* _TASK TO COMPLETE_: From the entries that follow, copy every line with the word "each".

··· GIVEN DATA ···

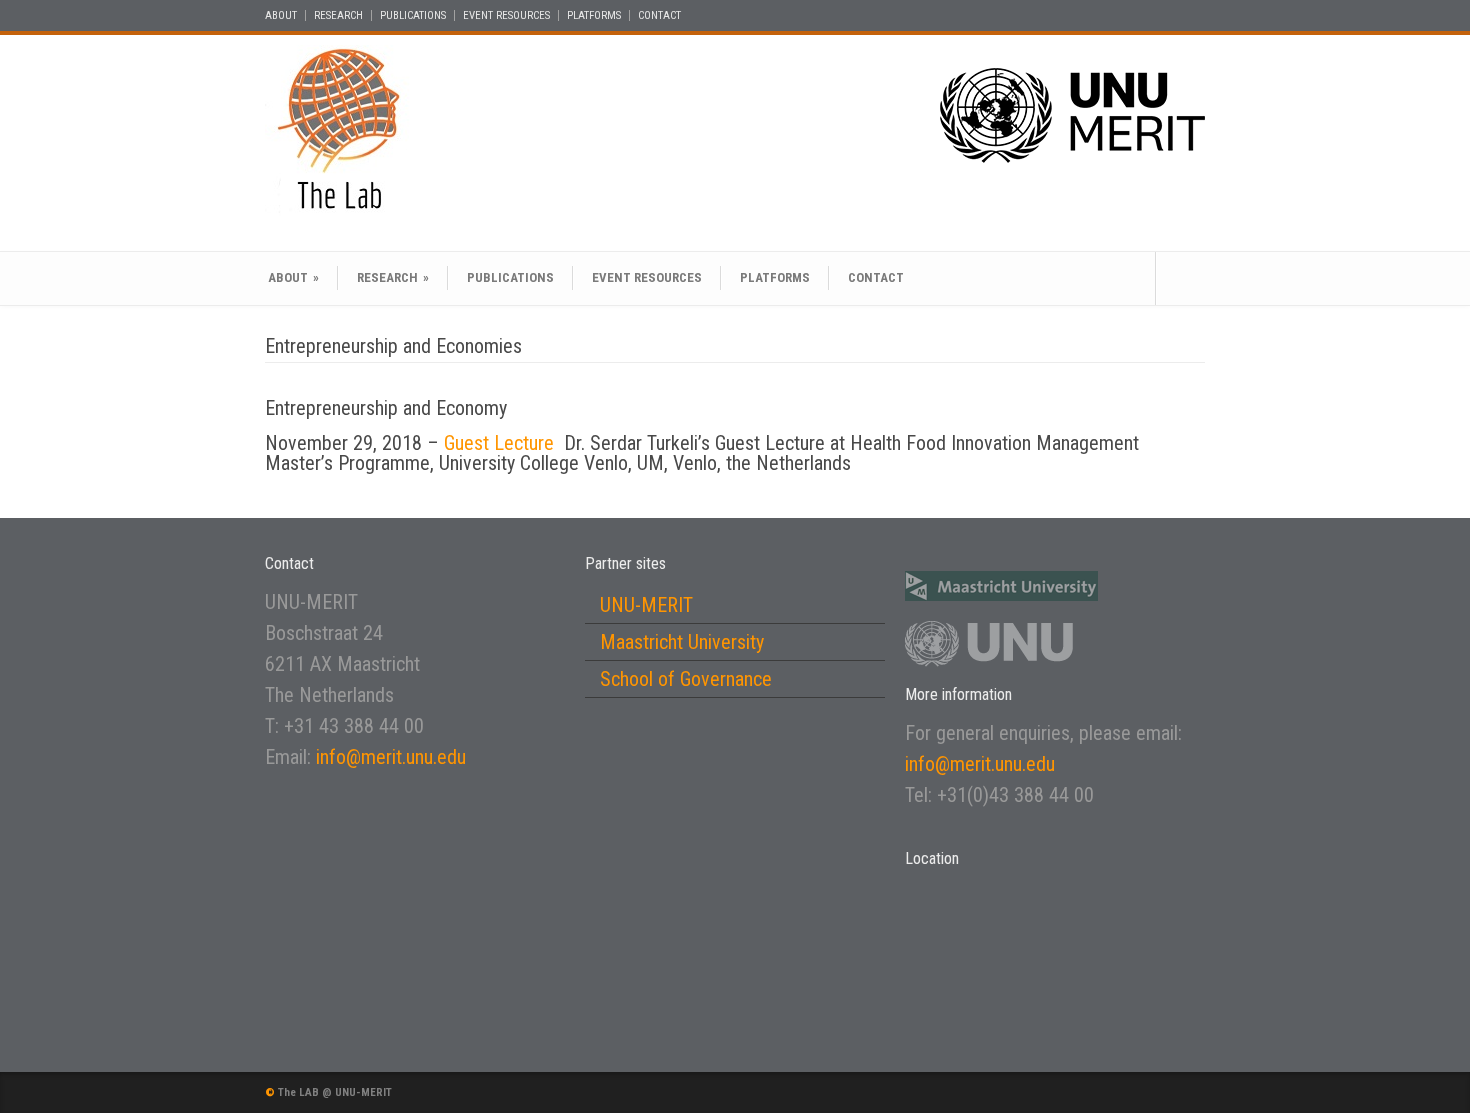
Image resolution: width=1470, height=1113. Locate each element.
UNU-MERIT (646, 605)
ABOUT (281, 15)
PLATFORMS (594, 15)
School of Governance (686, 679)
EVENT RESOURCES (506, 15)
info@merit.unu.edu (391, 757)
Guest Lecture (501, 443)
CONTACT (659, 15)
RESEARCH (338, 15)
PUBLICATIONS (413, 15)
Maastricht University (682, 642)
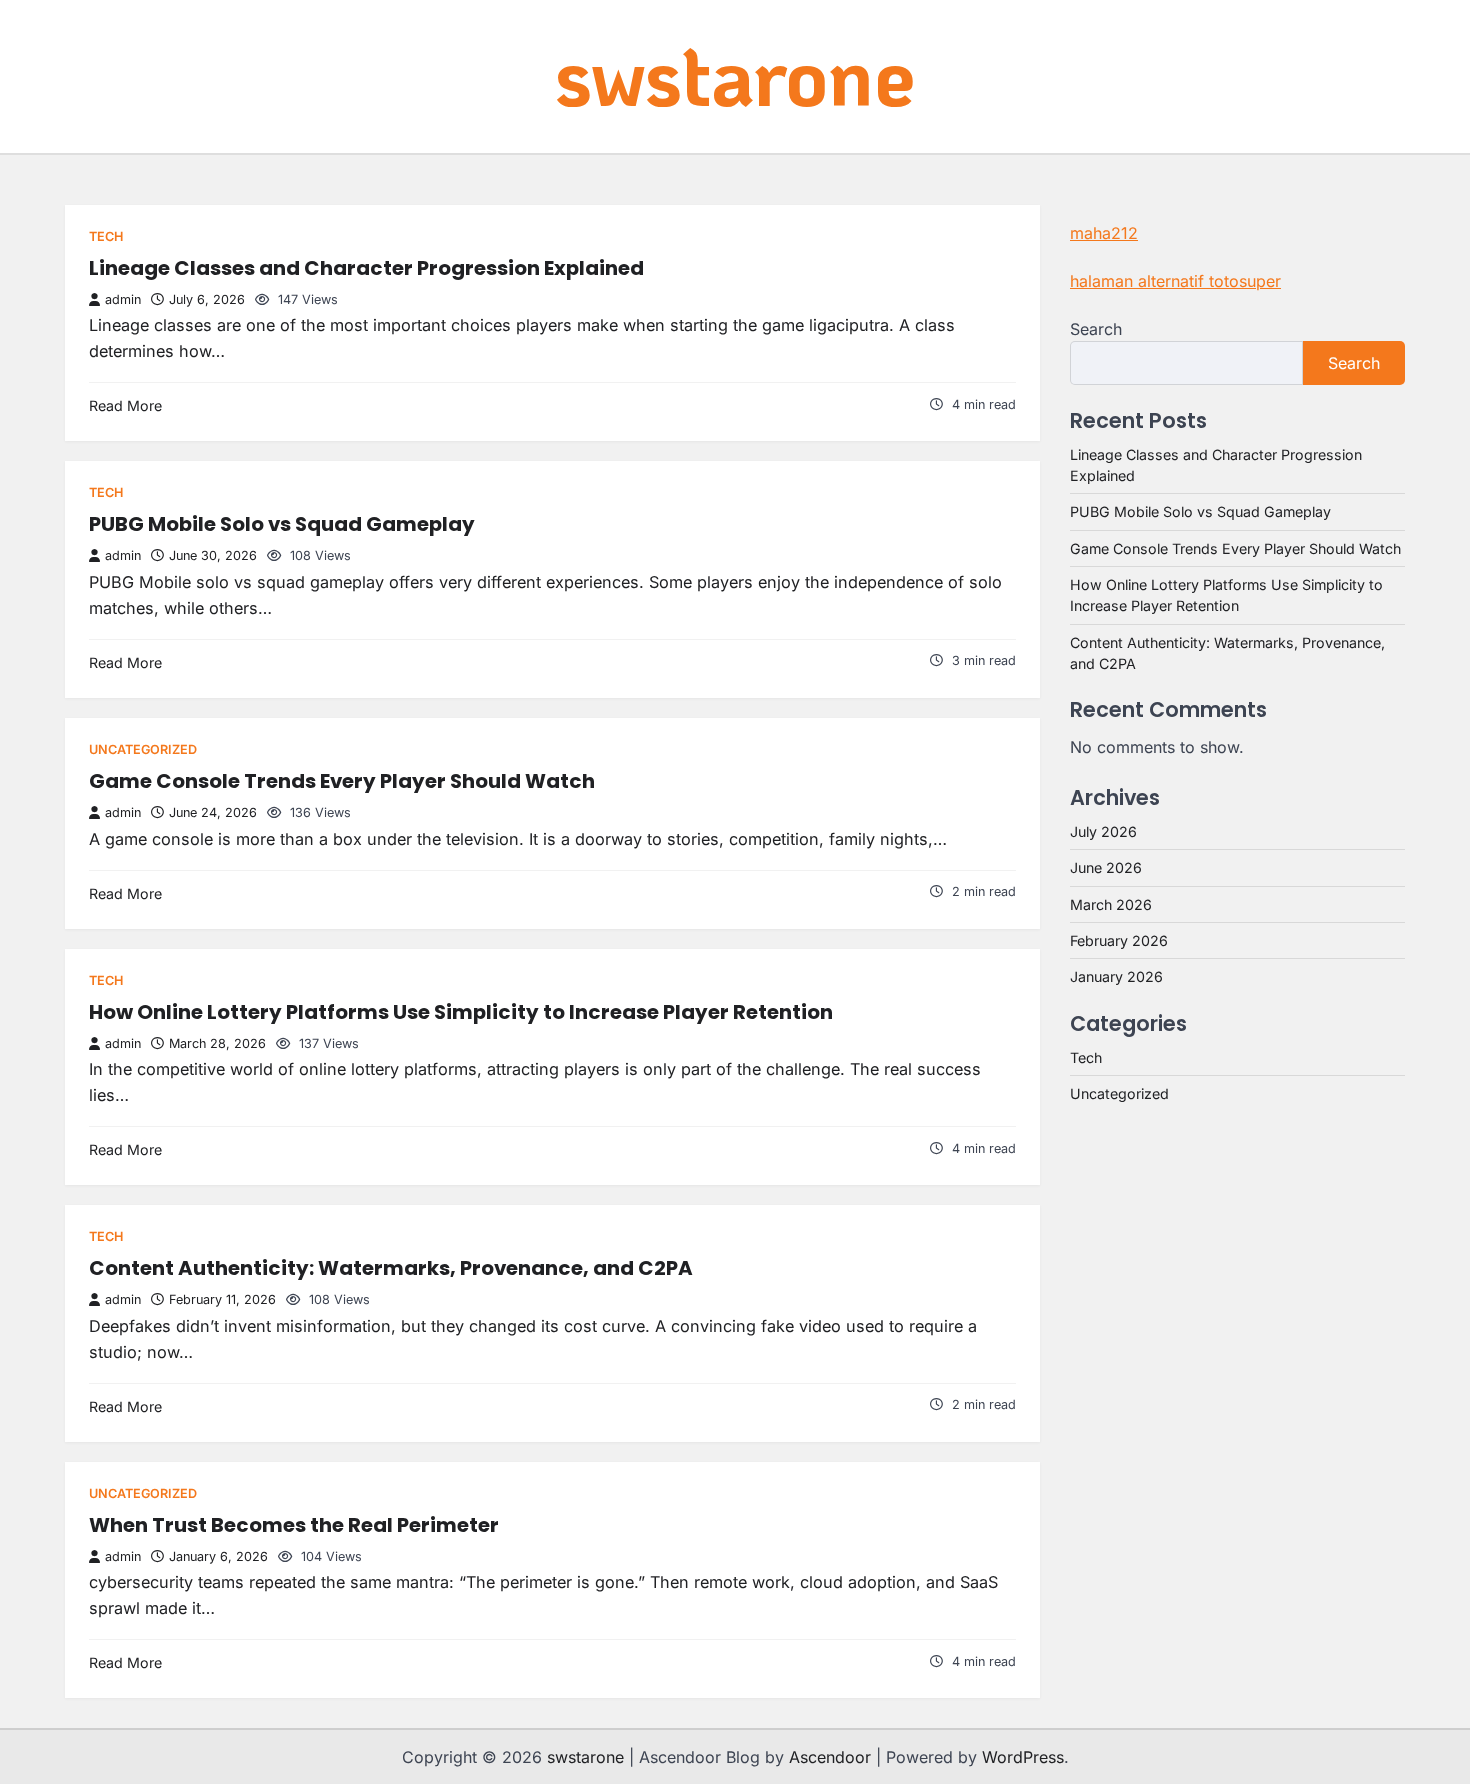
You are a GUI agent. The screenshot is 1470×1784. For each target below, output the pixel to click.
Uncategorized (143, 749)
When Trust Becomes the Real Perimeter (294, 1525)
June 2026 (1106, 867)
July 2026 (1103, 831)
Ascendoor (830, 1757)
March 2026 (1111, 904)
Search (1096, 329)
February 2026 (1119, 940)
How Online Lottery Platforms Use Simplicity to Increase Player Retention (461, 1012)
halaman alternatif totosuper (1175, 281)
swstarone (735, 74)
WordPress (1023, 1757)
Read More (125, 405)
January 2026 (1116, 976)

···

* _EXERCISE ANSWER_:
Image resolution: width=1470, height=1113. Locate each element.
You are a GUI agent. The screenshot is 1470×1784. For each target below, output the pixel to click.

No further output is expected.